■ Your instructions
Copy down the items from the line containing "At what coordinates" through the line containing "(1125, 245)", keeping every line as it appears but leaving out the pictures.

■ Provided material

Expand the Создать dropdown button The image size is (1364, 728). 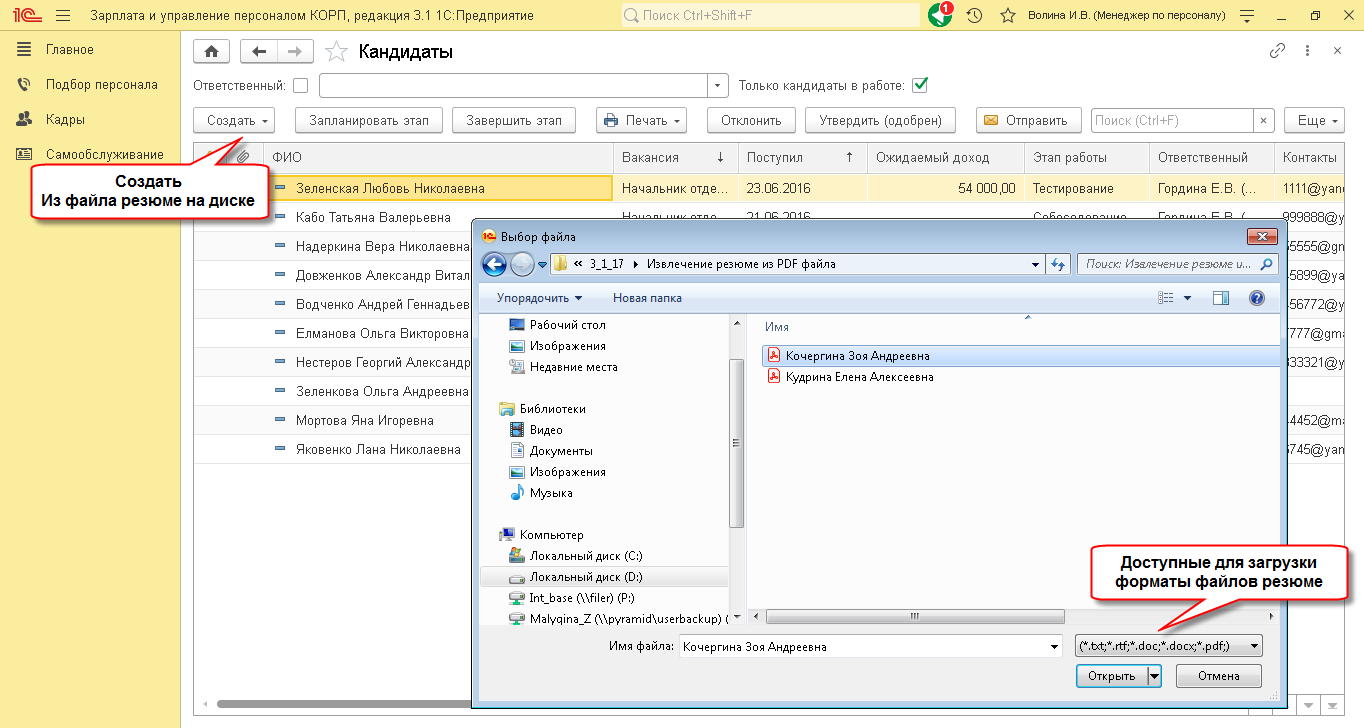[x=234, y=121]
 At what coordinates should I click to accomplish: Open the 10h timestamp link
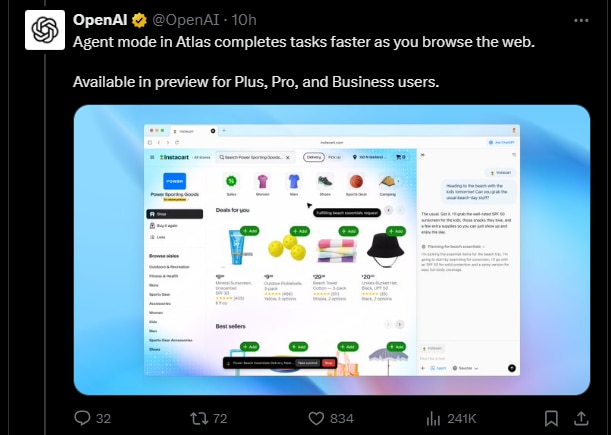click(x=244, y=19)

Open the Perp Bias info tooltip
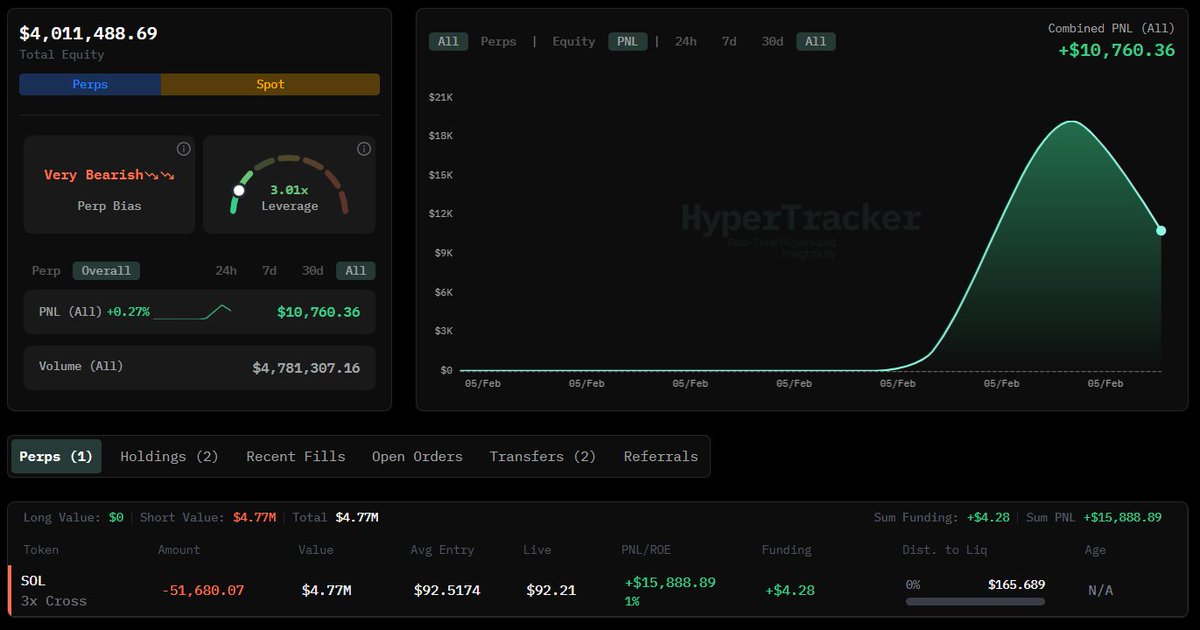[183, 148]
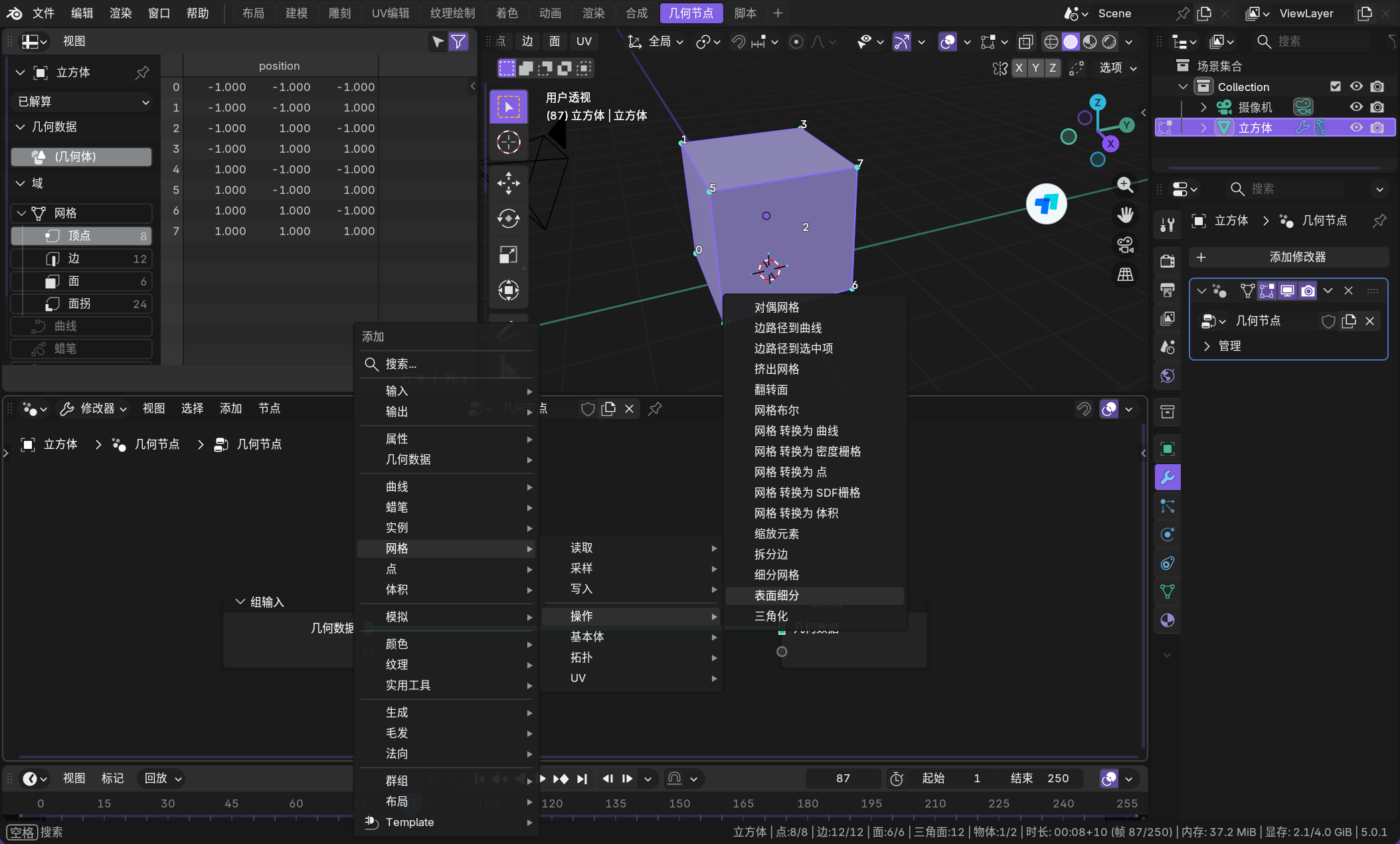Toggle camera view icon in viewport
This screenshot has height=844, width=1400.
(1125, 245)
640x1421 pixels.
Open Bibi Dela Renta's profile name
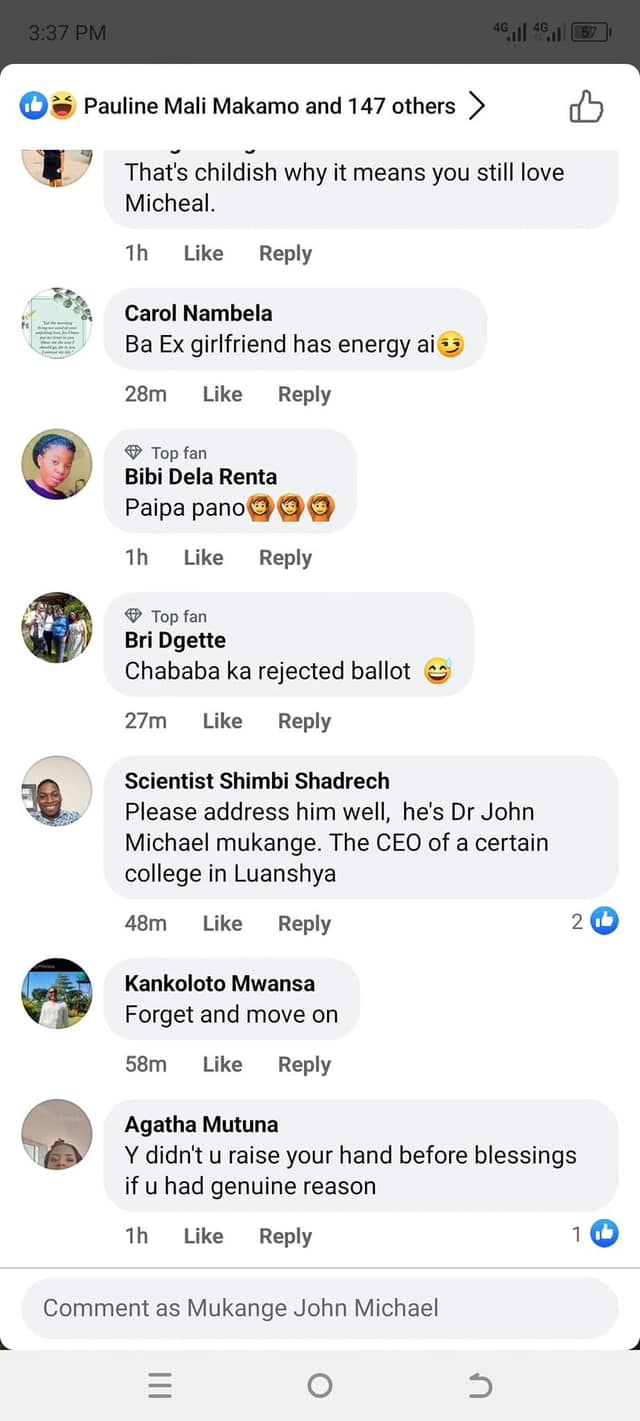[x=200, y=477]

■ Final result
 At what coordinates should I click to accomplish: Open the 10h timestamp link
click(x=244, y=19)

Open the Perp Bias info tooltip
[183, 148]
Toggle camera view icon in viewport
This screenshot has height=844, width=1400.
(1125, 245)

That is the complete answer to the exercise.